Nowy tydzień rozpoczyna się od utrwalenia umocnienia PLN, i to mimo niższego od prognoz odczytu indeksu PMI z Polski czy pogorszenia nastrojów na rynkach Kurs EURPLN po imponującym spadku w piątek o ponad 4 grosze do 4,42, dzisiejsze notowania rozpoczynał próbą zejścia do 4,41.

Umocnienie to trudno na razie oceniać jako początek głębszej korekty styczniowego osłabienia złotego, choć warto mieć na uwadze, że nowy miesiąc często sprzyja zmianom nastrojów na rynkach. O tym, czy jego piątkowe umocnienie będzie trwałe, zadecydują prawdopodobnie nastroje na globalnych rynkach, które z kolei determinowane są wciąż w dużej mierze doniesieniami z Chin i notowaniami ropy naftowej.
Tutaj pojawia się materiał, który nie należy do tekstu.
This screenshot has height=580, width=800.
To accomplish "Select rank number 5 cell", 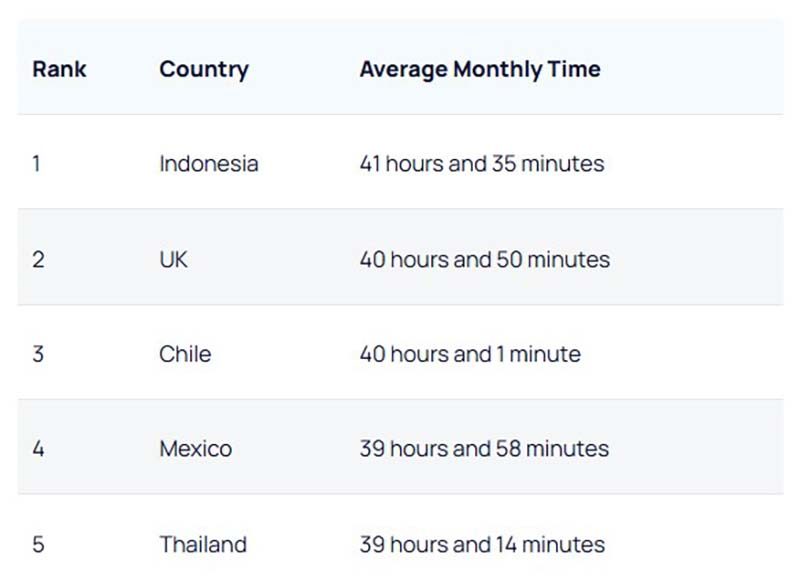I will tap(38, 545).
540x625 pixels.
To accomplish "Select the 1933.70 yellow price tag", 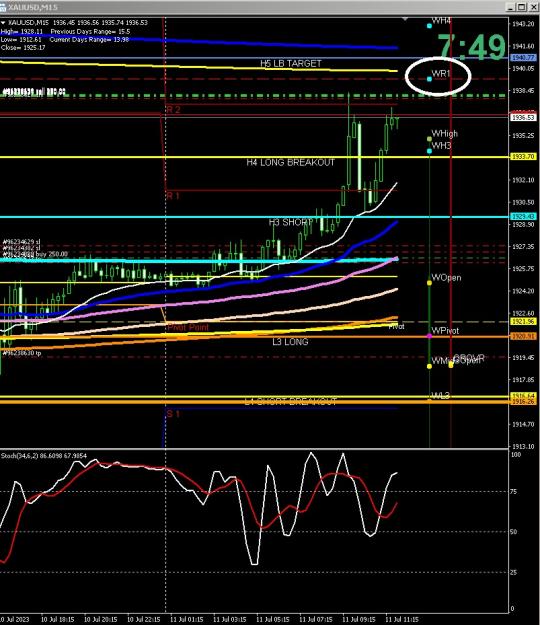I will [523, 157].
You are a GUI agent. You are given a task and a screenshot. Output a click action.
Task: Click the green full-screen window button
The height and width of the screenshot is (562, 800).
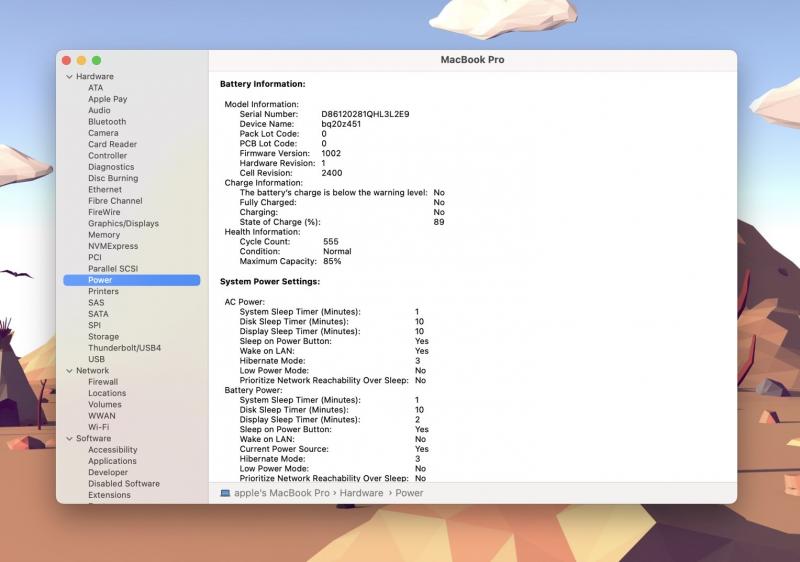click(97, 61)
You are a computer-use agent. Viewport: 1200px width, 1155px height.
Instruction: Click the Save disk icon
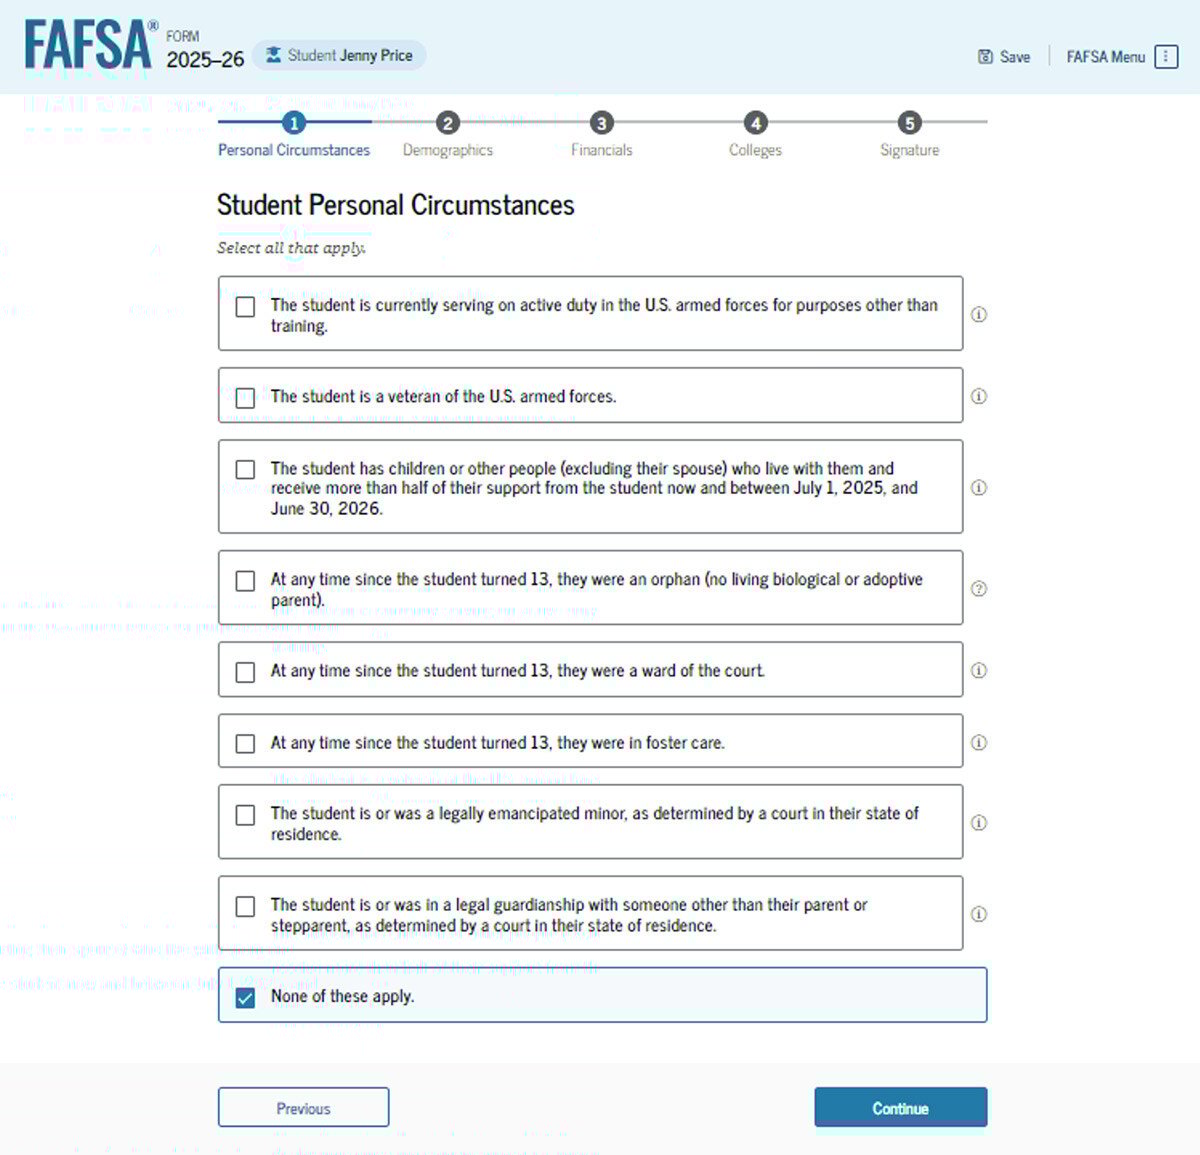(x=985, y=57)
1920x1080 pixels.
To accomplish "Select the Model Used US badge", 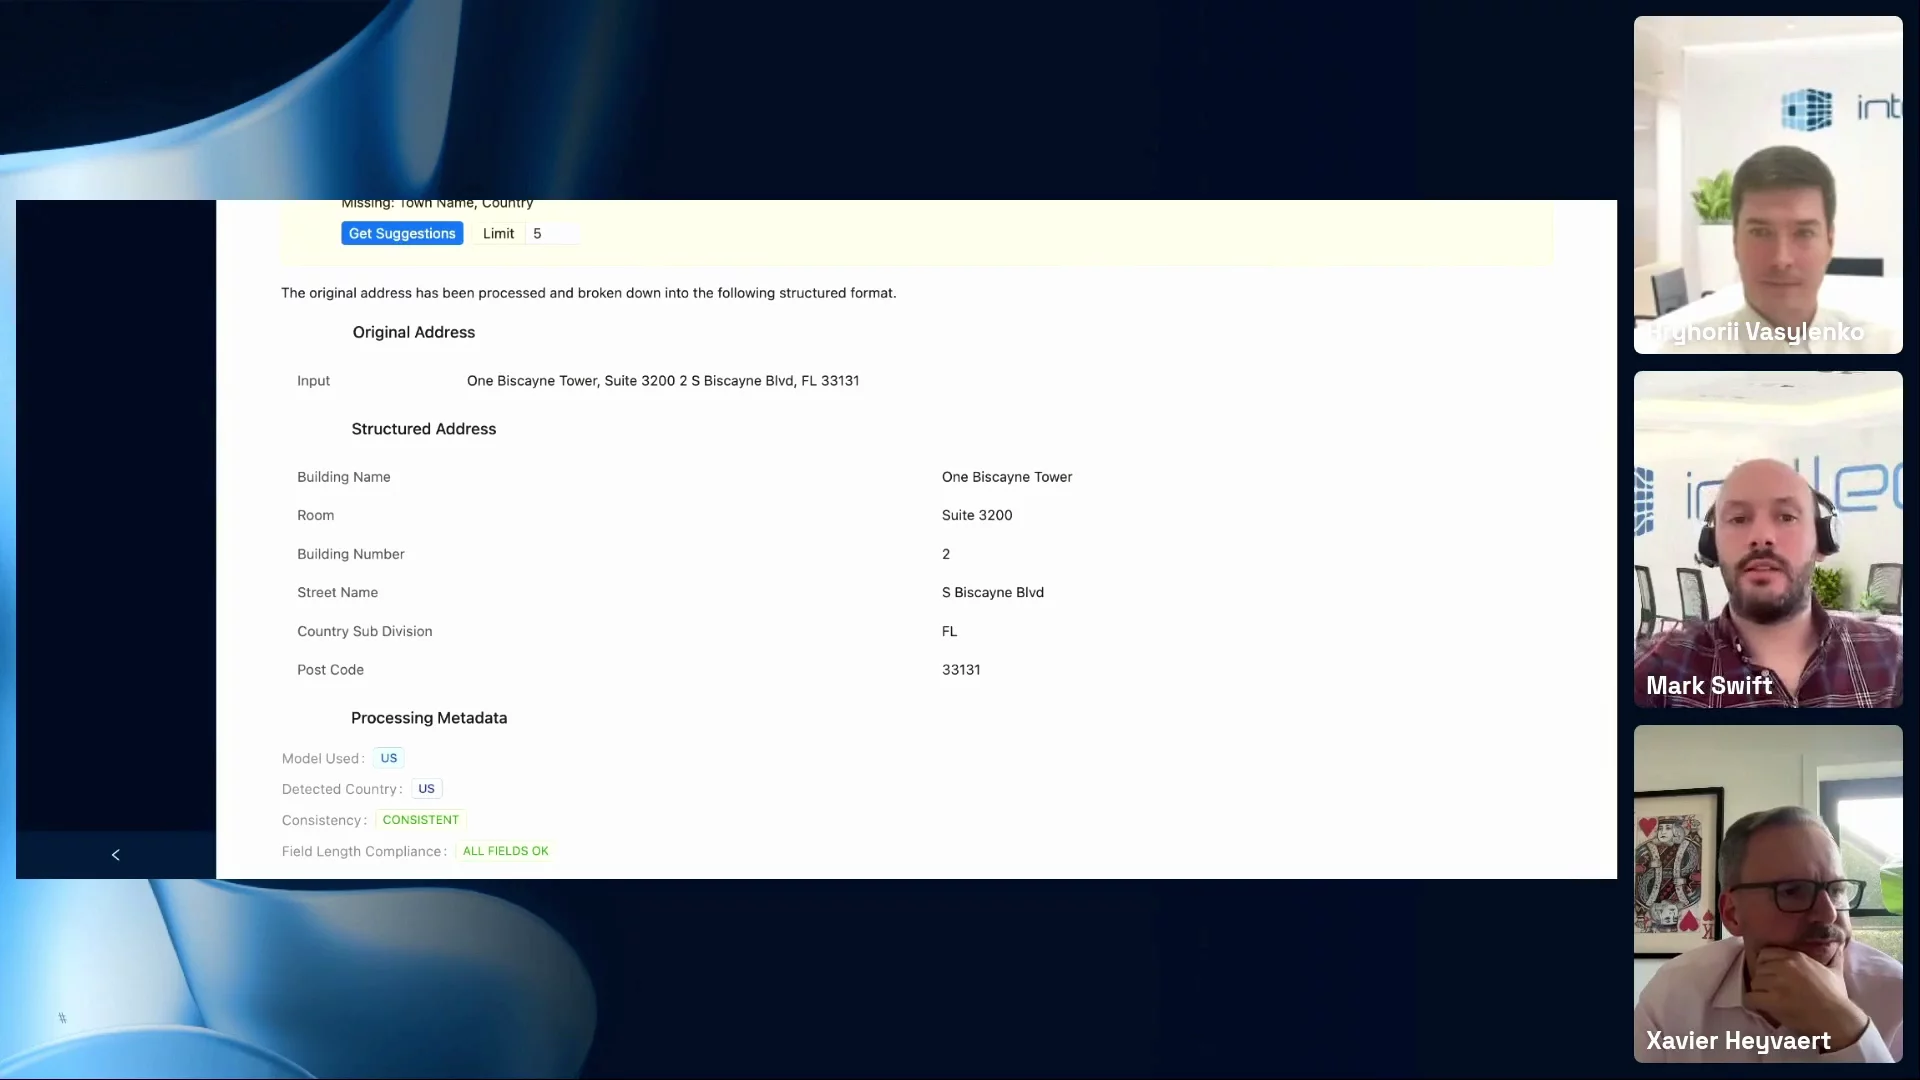I will pos(389,758).
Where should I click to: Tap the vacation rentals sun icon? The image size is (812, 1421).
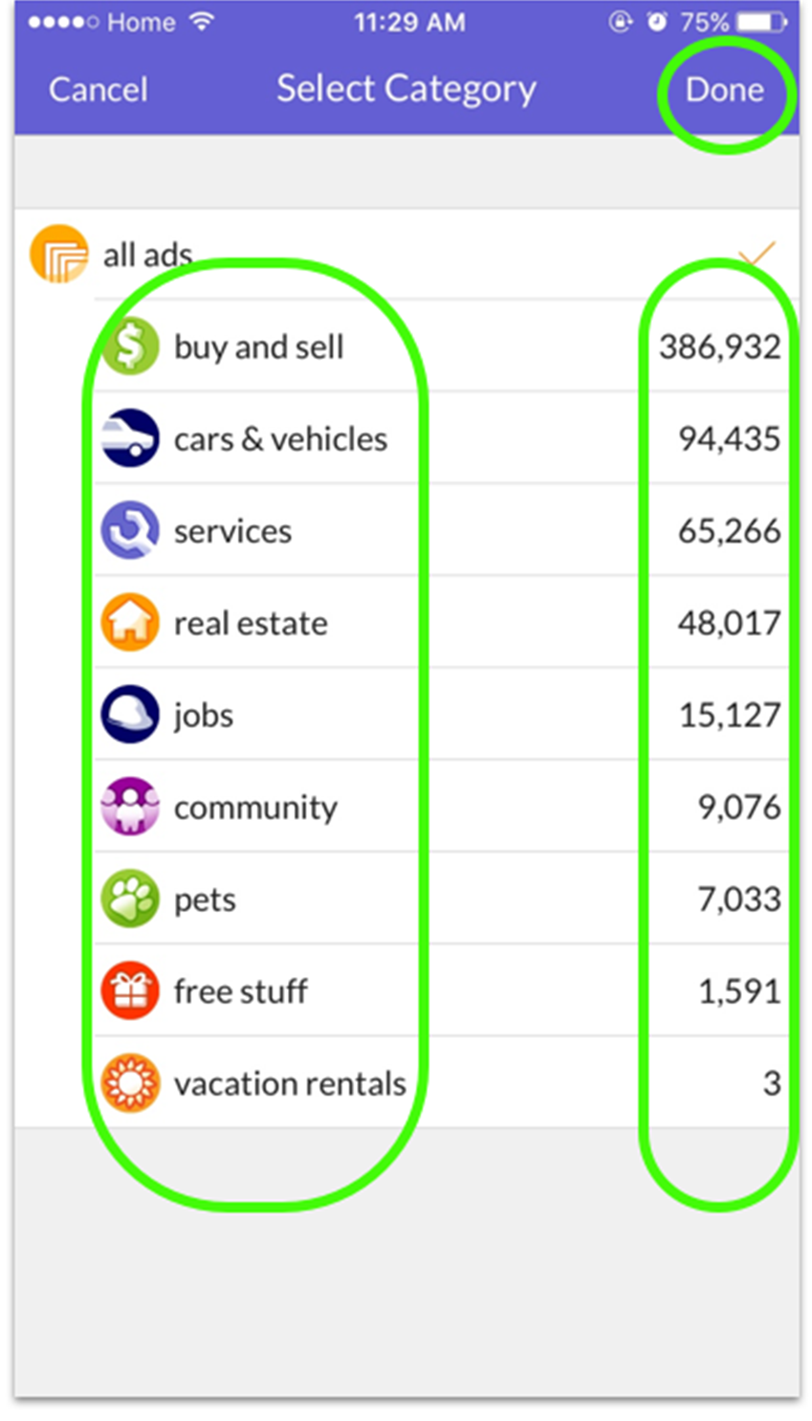130,1082

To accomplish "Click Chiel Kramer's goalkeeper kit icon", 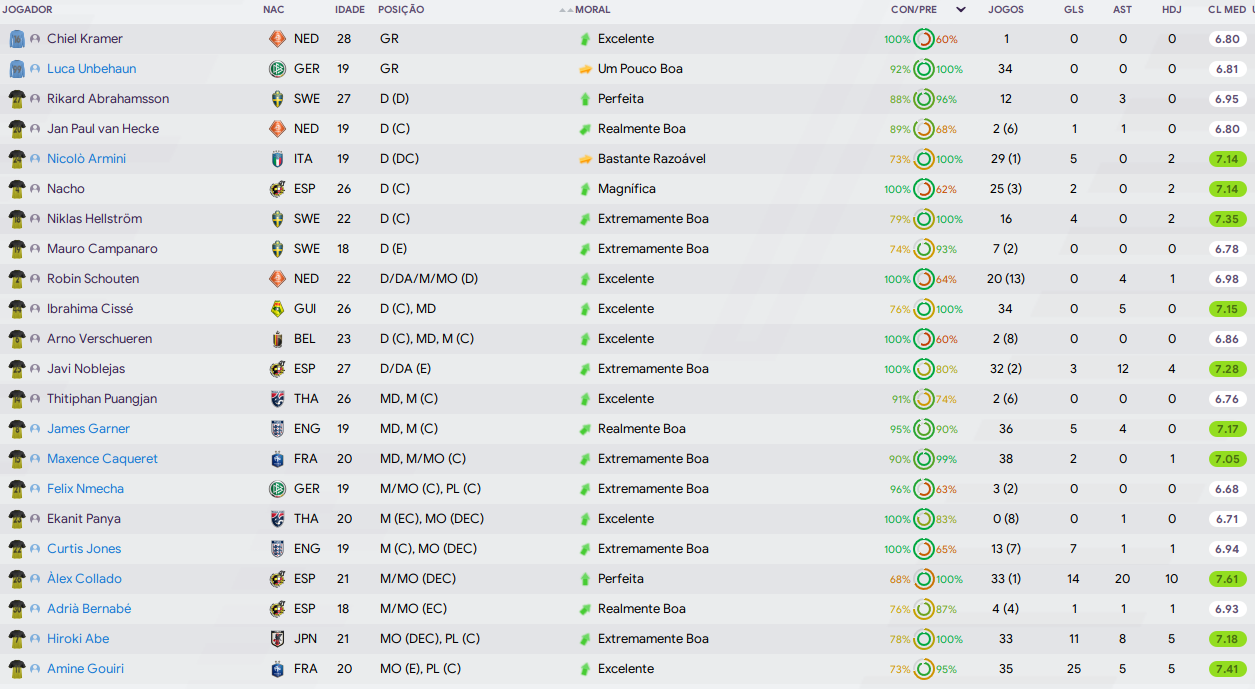I will (16, 39).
Dzisiejsze odczyty indeksów PMI dla usług i przemysłu Państwa Środka nie przyniosły wzrostu optymizmu. W dalszej części tygodnia może również znaleźć się sporo impulsów do zmian nastrojów na rynkach i tradycyjnie na początku nowego miesiąca uwagę inwestorów przykują piątkowe dane z rynku pracy w USA. Ale nawet w razie utrzymania nieco lepszego sentymentu na rynkach globalnych wyzwaniem dla EURPLN może być pokonanie bariery 4,40, tym bardziej, że ryzyko polityczne i spekulacje o kolejnej obniżce ratingu Polski pozostają w tle. Testem zaufania inwestorów zagranicznych do naszej gospodarki będzie czwartkowa aukcja polskiego długu.

Patrząc głębiej na opublikowany dziś indeks PMI dla Polski, który osunął się w styczniu do poziomu 50,9 pkt z 52,1 pkt miesiąc wcześniej widać kilka sygnałów sugerujących ostrożność w prognozach przyspieszenia wzrostu gospodarczego. Spadek wynikał w głównej mierze z redukcji ocen co do bieżącego poziomu produkcji (najniższe od września 2015r.), oraz z wolniejszego napływu nowych zamówień (najsłabszy wynik od sierpnia 2015r.). Tu ponownie źródłem słabości był przede wszystkim osłabiający się popyt krajowy, przy większej skali napływu zamówień eksportowych. O schładzaniu koniunktury świadczą także wzrastające wolne moce produkcyjne, skracający się średni czas dostawy produktów czy ograniczana aktywność zakupowa. Dane sugerują więc, że przy wyłączeniu dodatkowych bodźców, takich jak planowany program 500+, dynamika PKB w tym roku bliższa by pewnie była okolicom 3,0-3,3% r/r, a nie zakładanym przez nas 3,8% r/r, czy wskazaniom konsensusu na poziomie 3,5% r/r (ankieta Bloomberga). Niższe oceny odnośnie bieżącego poziomu produkcji utwierdzają nas w oczekiwaniu na znacząco słabszy niż w grudniu wynik produkcji przemysłowej za styczeń (oczekujemy „zaledwie" 0,9% r/r), chociaż w dużym stopniu jej wyhamowanie stanowić będzie także pokłosie niekorzystnych efektów kalendarzowych.

Wśród informacji krajowych w tym tygodniu poznamy jeszcze decyzję RPP o stopach procentowych. Będzie to pierwsze posiedzenie, w którym uczestniczyć będzie już kilkoro nowo powołanych członków RPP i to ich wypowiedzi komentujące bieżący o przyszły kształt polityki pieniężnej znajdą się pewnie w centrum uwagi, albowiem sama decyzja nie powinna raczej wprowadzić jakichkolwiek zmian w poziomie stóp procentowych.